MATERIAL PROVIDED START

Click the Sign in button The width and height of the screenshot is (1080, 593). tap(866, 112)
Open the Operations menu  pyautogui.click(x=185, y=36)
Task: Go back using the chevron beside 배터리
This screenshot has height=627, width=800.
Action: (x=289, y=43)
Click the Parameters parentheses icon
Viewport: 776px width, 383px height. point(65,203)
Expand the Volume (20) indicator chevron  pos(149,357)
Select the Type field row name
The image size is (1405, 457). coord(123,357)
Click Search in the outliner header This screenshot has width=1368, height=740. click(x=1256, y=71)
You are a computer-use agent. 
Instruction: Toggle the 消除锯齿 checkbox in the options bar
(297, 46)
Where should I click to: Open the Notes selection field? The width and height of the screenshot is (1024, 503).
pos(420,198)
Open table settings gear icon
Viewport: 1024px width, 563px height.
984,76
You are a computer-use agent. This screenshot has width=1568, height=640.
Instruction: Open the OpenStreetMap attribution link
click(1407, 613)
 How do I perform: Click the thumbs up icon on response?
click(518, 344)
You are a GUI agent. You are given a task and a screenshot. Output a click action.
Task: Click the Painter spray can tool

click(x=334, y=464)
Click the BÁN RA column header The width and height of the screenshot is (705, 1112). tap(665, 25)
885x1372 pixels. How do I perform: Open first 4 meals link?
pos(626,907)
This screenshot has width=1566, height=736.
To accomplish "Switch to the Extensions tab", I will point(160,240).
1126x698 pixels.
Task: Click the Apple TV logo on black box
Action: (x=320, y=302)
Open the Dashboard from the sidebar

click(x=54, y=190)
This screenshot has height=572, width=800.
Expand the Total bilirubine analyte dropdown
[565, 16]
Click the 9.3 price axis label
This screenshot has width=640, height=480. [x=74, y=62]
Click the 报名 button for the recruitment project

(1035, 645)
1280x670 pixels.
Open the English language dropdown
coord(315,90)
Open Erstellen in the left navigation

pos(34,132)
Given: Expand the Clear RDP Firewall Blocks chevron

MATERIAL PROVIDED END

An exact copy of every record is needed, so retype them all.

Click the Sign in button The width and height of the screenshot is (1080, 593). tap(866, 112)
Open the Operations menu  pyautogui.click(x=185, y=36)
Task: Go back using the chevron beside 배터리
This screenshot has height=627, width=800.
Action: (x=289, y=43)
Click the Parameters parentheses icon
Viewport: 776px width, 383px height. point(65,203)
Expand the Volume (20) indicator chevron  pos(149,357)
Select the Type field row name
The image size is (1405, 457). coord(123,357)
Click Search in the outliner header This screenshot has width=1368, height=740. click(x=1256, y=71)
You are a computer-use agent. 
Instruction: Toggle the 消除锯齿 checkbox in the options bar
(297, 46)
Where should I click to: Open the Notes selection field? The width and height of the screenshot is (1024, 503).
pos(420,198)
Open table settings gear icon
Viewport: 1024px width, 563px height.
984,76
You are a computer-use agent. This screenshot has width=1568, height=640.
Instruction: Open the OpenStreetMap attribution link
click(1407, 613)
 How do I perform: Click the thumbs up icon on response?
click(518, 344)
You are a GUI agent. You are given a task and a screenshot. Output a click action.
Task: Click the Painter spray can tool

click(x=334, y=464)
Click the BÁN RA column header The width and height of the screenshot is (705, 1112). tap(665, 25)
885x1372 pixels. How do I perform: Open first 4 meals link?
pos(626,907)
This screenshot has width=1566, height=736.
To accomplish "Switch to the Extensions tab", I will point(160,240).
1126x698 pixels.
Task: Click the Apple TV logo on black box
Action: (x=320, y=302)
Open the Dashboard from the sidebar

click(x=54, y=190)
This screenshot has height=572, width=800.
Expand the Total bilirubine analyte dropdown
[565, 16]
Click the 9.3 price axis label
This screenshot has width=640, height=480. [x=74, y=62]
Click the 报名 button for the recruitment project

(1035, 645)
1280x670 pixels.
Open the English language dropdown
coord(315,90)
Open Erstellen in the left navigation

pos(34,132)
Given: Expand the Clear RDP Firewall Blocks chevron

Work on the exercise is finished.